Bournville to join Northfield in election boundary changes

The current Selly Oak constituency boundary

Proposals have emerged for the Bournville ward area to become part of Birmingham Northfield constituency. A website has published the changes which show many changes to wards in the Birmingham area including the abolition of the existing Selly Oak constituency.

The Boundary Commission for England is reviewing boundaries following new rules laid down by Parliament which will see a reduction in the number of constituencies in England from 533 to 502. The rules also require that the vast majority of constituencies must have an electorate that is no smaller than 72,810 and no larger than 80,473.

In proposing the changes (PDF) the document says:

“Our proposed Birmingham Northfield constituency retains the Kings Norton, Longbridge, and Northfield wards, but includes the ward of Bournville from the existing Birmingham, Selly Oak constituency.”

On the basis of previous election results it has been predicted that the new Northfield constituency would be won by Labour.

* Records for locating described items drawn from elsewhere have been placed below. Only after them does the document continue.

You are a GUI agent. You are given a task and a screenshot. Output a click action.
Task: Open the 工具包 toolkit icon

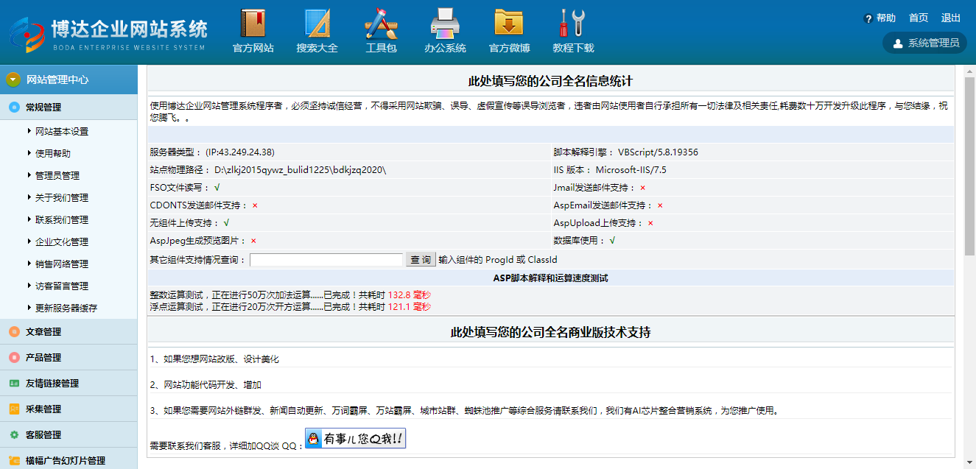point(381,24)
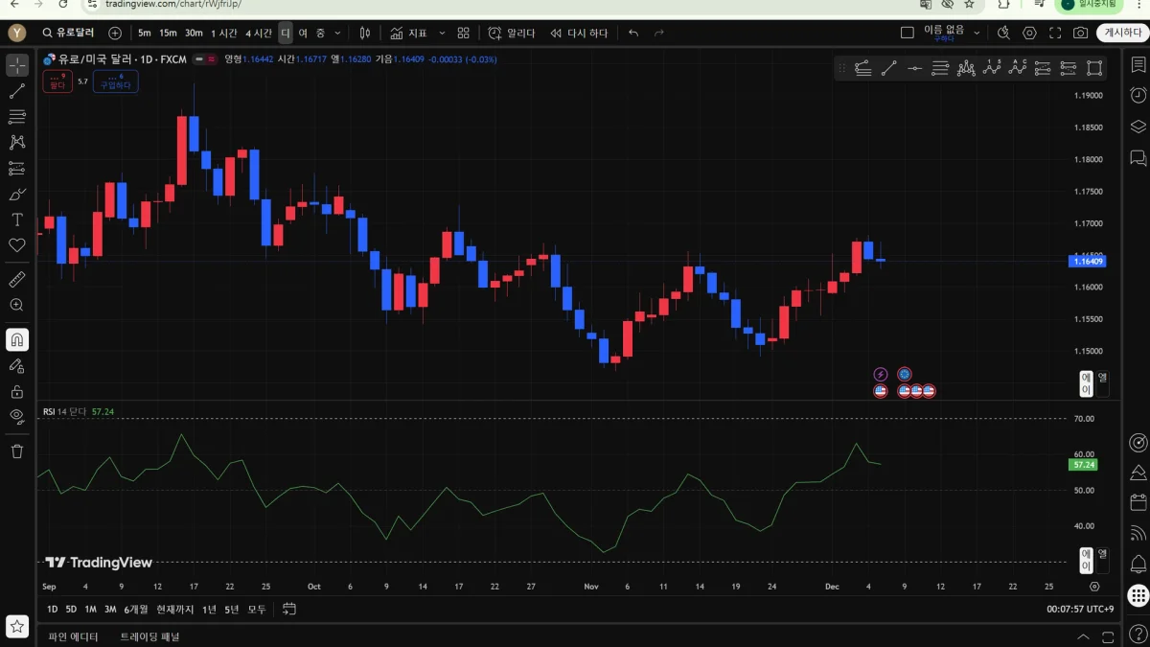
Task: Click the 알리다 alert button
Action: 512,33
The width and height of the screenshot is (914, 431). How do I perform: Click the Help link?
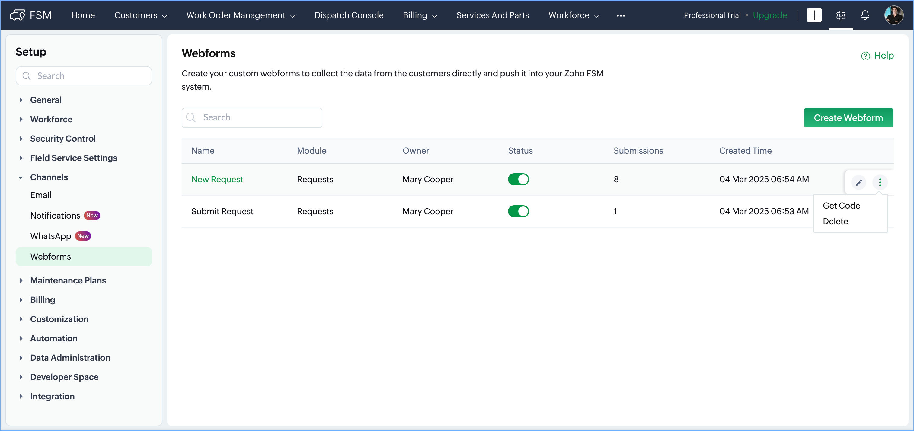tap(877, 55)
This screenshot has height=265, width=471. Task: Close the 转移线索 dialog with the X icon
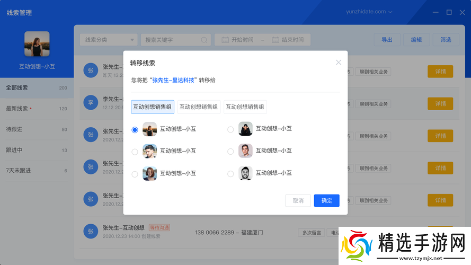pos(339,63)
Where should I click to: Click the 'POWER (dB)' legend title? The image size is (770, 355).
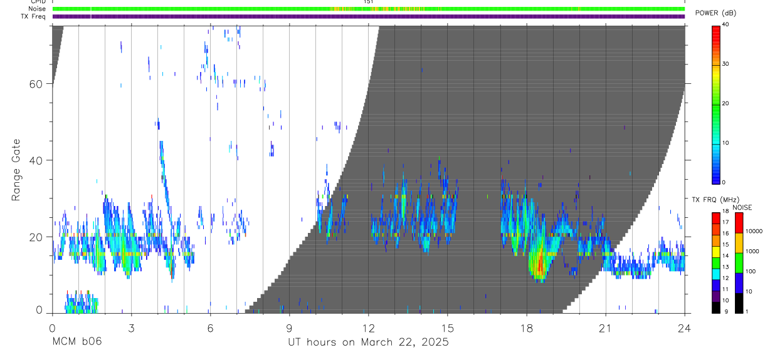click(720, 14)
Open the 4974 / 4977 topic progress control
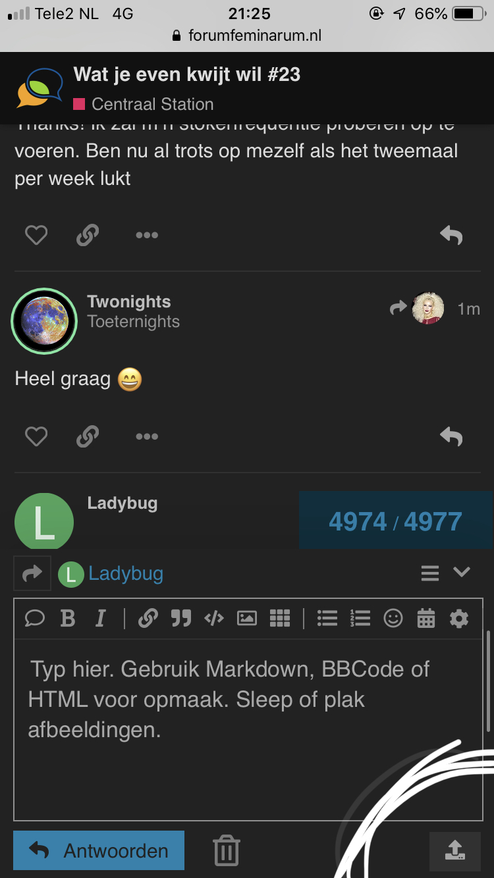This screenshot has width=494, height=878. [x=395, y=521]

The Guardian Newspaper has published all the data for the boundary changes and suggests the following vote breakdown:
Conservative: 14,478
Lab: 17,503
LD: 7,682
Green: 482

Bournville Ward will contribute 26% of the electorate for Northfield constituency. Full details of the changes for Birmingham are below:


Link to spreadsheet

Some existing wards in Birmingham will find themselves in constituencies made up of wards from other authority areas. These are: Oscott, Shard End, Sheldon, and Soho.

Below is a map of how the new constituency will look (boundary data from the Guardian datastore):

2 comments on “Bournville to join Northfield in election boundary changes

  1. Isn’t it ludicrous that wards from different authorities get lumped together? This will mean MPs having to deal with multiple Councils – completely daft and an admin nightmare.

  2. Cheers for this Dave. I’d got it in my head that Sparkbrook was destined to be a part of the Hall Green constituency.

    Still, Edgbaston is nice.

    And I agree with Brian, having constituencies across local authority areas is a pain in the neck.